Zu wenig Antidiskriminierungsberatung landes- und bundesweit
Einer ihrer Arbeitsschwerpunkte ist es, über diese Beratungsangebote zu informieren. Antidiskriminierungsberatung wird auch deshalb mehr und mehr nachgefragt. Es gibt gegenwärtig nur diese eine landesfinanzierte Beratungsstelle, in der sich Menschen mit Behinderung beraten lassen können, wenn sie diskriminiert werden. Und für Diskriminierungen wegen fortgeschrittenem Lebensalter ist die Beratungsstelle in der Littenstraße bislang die einzige bundesweit.

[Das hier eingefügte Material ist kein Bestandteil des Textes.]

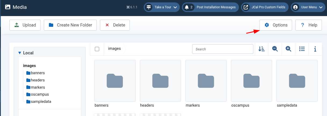Click the sort order icon

click(x=261, y=49)
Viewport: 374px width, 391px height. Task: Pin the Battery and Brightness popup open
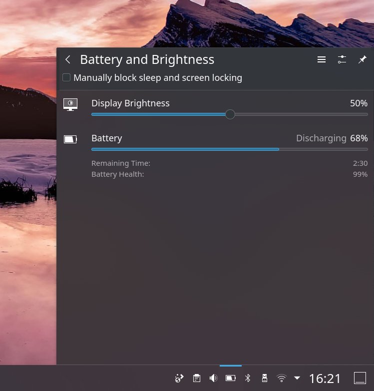[x=363, y=59]
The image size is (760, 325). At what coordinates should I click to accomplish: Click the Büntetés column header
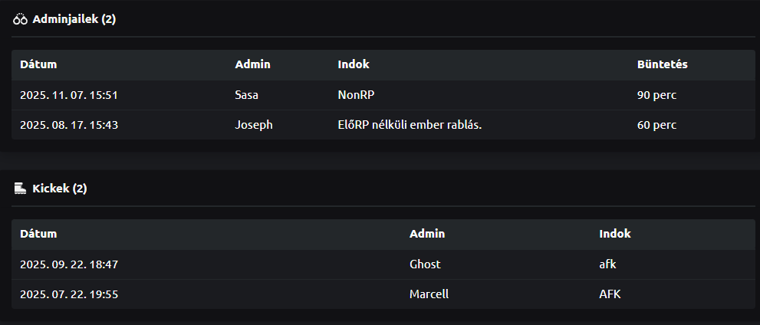tap(662, 64)
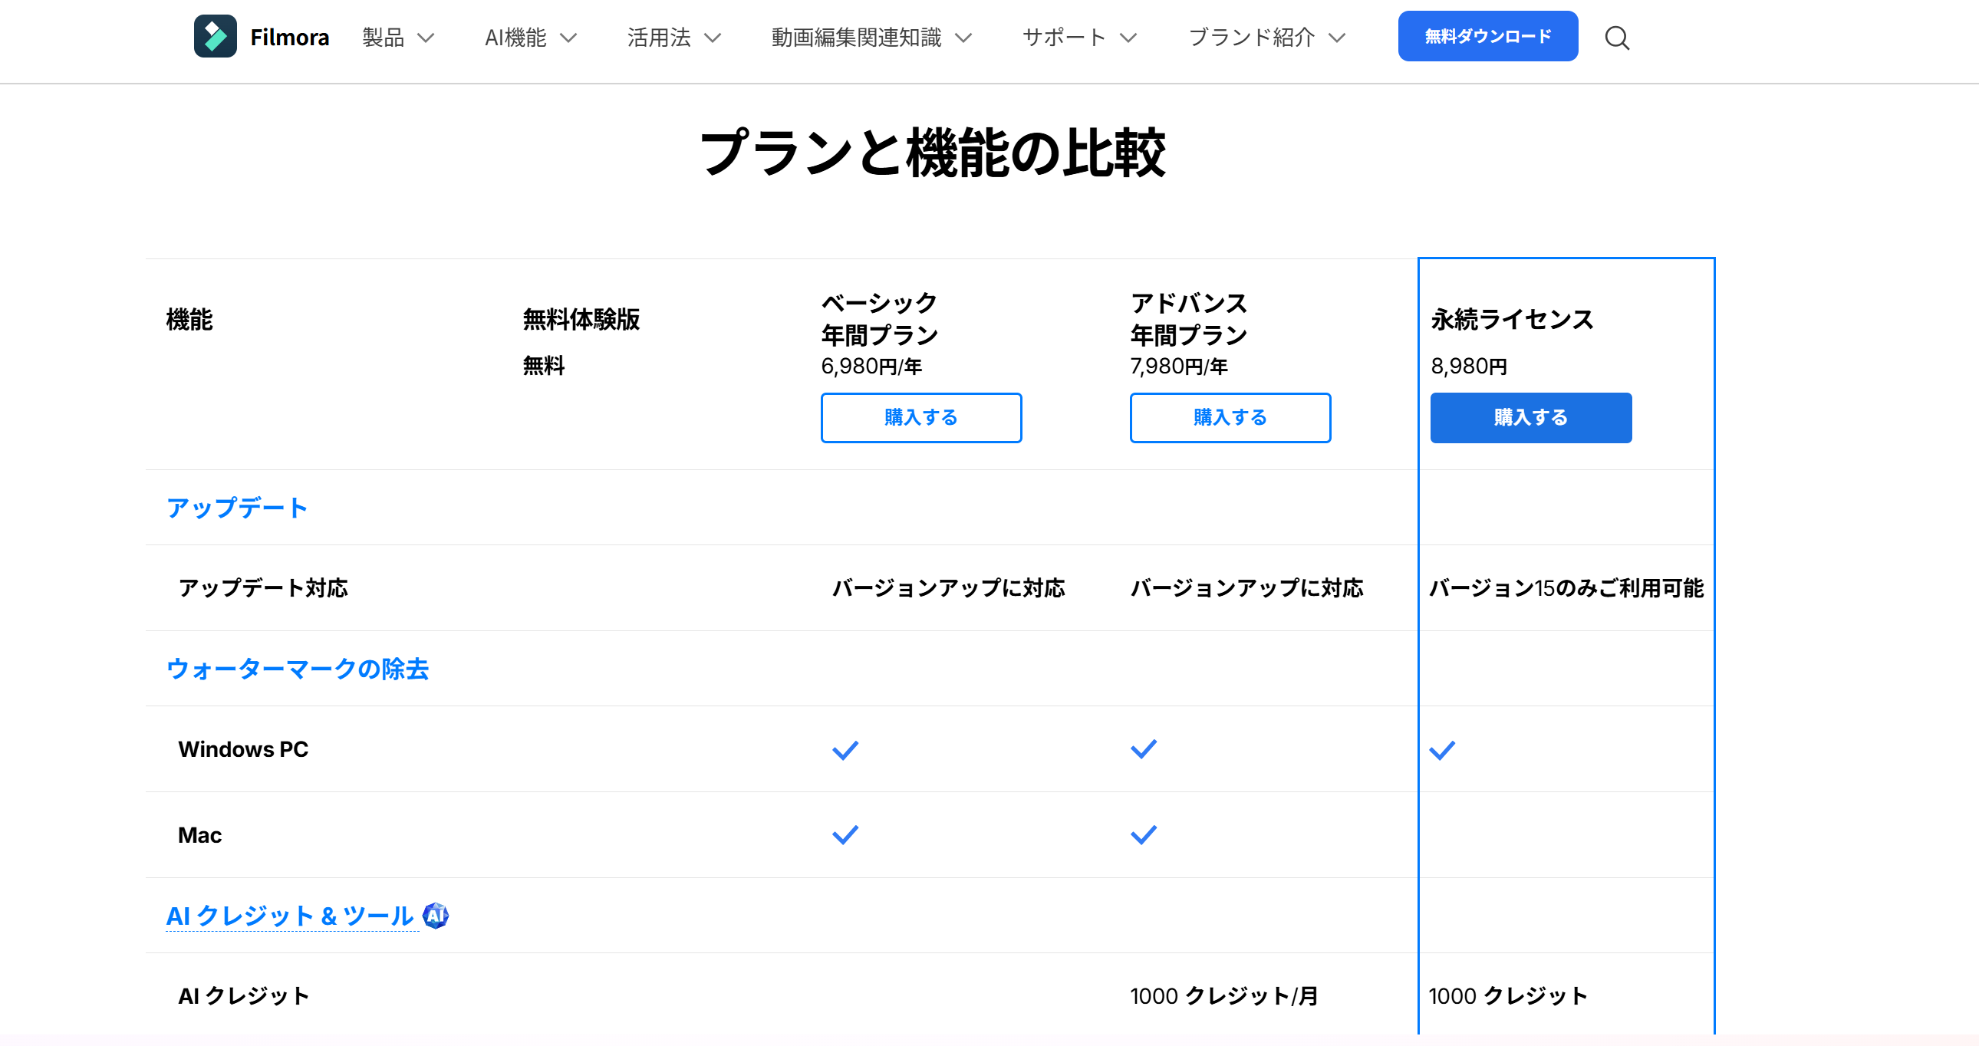This screenshot has width=1979, height=1046.
Task: Click Windows PC checkmark under ベーシック plan
Action: [x=845, y=750]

Möglicher Verlauf einer Antidiskriminierungsberatung
In der Beratung wird zunächst der Sachverhalt geklärt. Gegebenenfalls wird ein Beschwerdebrief verfasst, die Gegenseite um eine Stellungsnahme gebeten und die Betroffenen an einen erfahrenen Rechtsbeistand verwiesen. Gemeinsam mit den Betroffenen werden individuelle Lösungsstrategien erarbeitet. Dabei ist die Beratung, so Franziska Müller, in der Regel angepasst an die individuellen Bedürfnisse der Ratsuchenden. Meistens ist sie gar nicht direkt bezogen auf eine rechtliche Vertretung. In der Regel ist sie offener orientiert, zentriert auf die Frage: Was wünschen Sie sich denn jetzt? Es wird geprüft, wer eventuell noch helfen kann, ob da eine Betriebsrätin oder ein Betriebsrat, eine Schwerbehindertenvertretung oder eine andere Beratungsstelle ansprechbar ist. Gerade in der Zusammenarbeit mit einer anderen Beratungsstelle lasse sich oft viel bewegen und erreichen.
Ziele der Beratungstätigkeit
Als eine „große wichtige Aufgabe“ ihrer Arbeit begreift Franziska Müller die Bewusstseinsbildung. Das Allgemeine Gleichbehandlungsgesetz (AGG) sei zum einen noch nicht hinreichend bekannt, zum anderen werde es aus verschiedenen Gründen gar nicht so genutzt, wie dies möglich sei.
Auch eine außergerichtliche Herangehensweise birgt ihres Erachtens und ihrer Erfahrung nach viele Chancen. Immer wieder begreife sie ihre Aufgabe vor allem darin, jemanden im Zuge der Auseinandersetzung bzw. der Klärung zu begleiten, als Beistand präsent zu sein, vor Gericht oder auch andernorts. Dies habe große Bedeutung, wenn Betroffene zum Beispiel schon älter, behindert und auch nicht mehr genügend kommunikationsfähig sind.
Die Beratung muss näher an den Menschen kommen
Viele einzelne Beschwerden, mit denen Betroffene zur Antidiskriminierungsberatung kommen, haben für Franziska Müller mit einer „strukturellen Behinderung“ zu tun: Wenn die notwendige Unterstützung fehlt, wenn Sonderpädagoginnen und -pädagogen nur „etwas“ gebärden können, dies aber nicht für den Physikunterricht in der 11. Klasse reicht, wo eine 1:1-Dolmetschung notwendig ist, wenn immer wieder deutlich wird, dass ganz viele andere Möglichkeiten von der notwendigen Unterstützung abhängig sind, diese aber fehlt. Umgekehrt sei es beeindruckend, wie groß die Auswirkungen von positiven Erfahrungen sind, wie viel Empowerment, wie viel Stärkung das mit sich bringe, wenn zum Beispiel eine gehörlose Schülerin durch eine 1:1-Dolmetschung endlich den direkten Kontakt mit Lehrern oder Mitschülern erlebt.
Will man Diskriminierungen vermeiden, muss diese Beratung noch näher zu den Menschen kommen, sie muss für diese noch besser erreichbar sein. Deshalb sollen ab September 2015 regelmäßige Beratungstermine auch im Nachbarschaftshaus Urbanstra0e (Urbanstraße 21, 10961 Berlin, U-Bahnhof Südstern) stattfinden.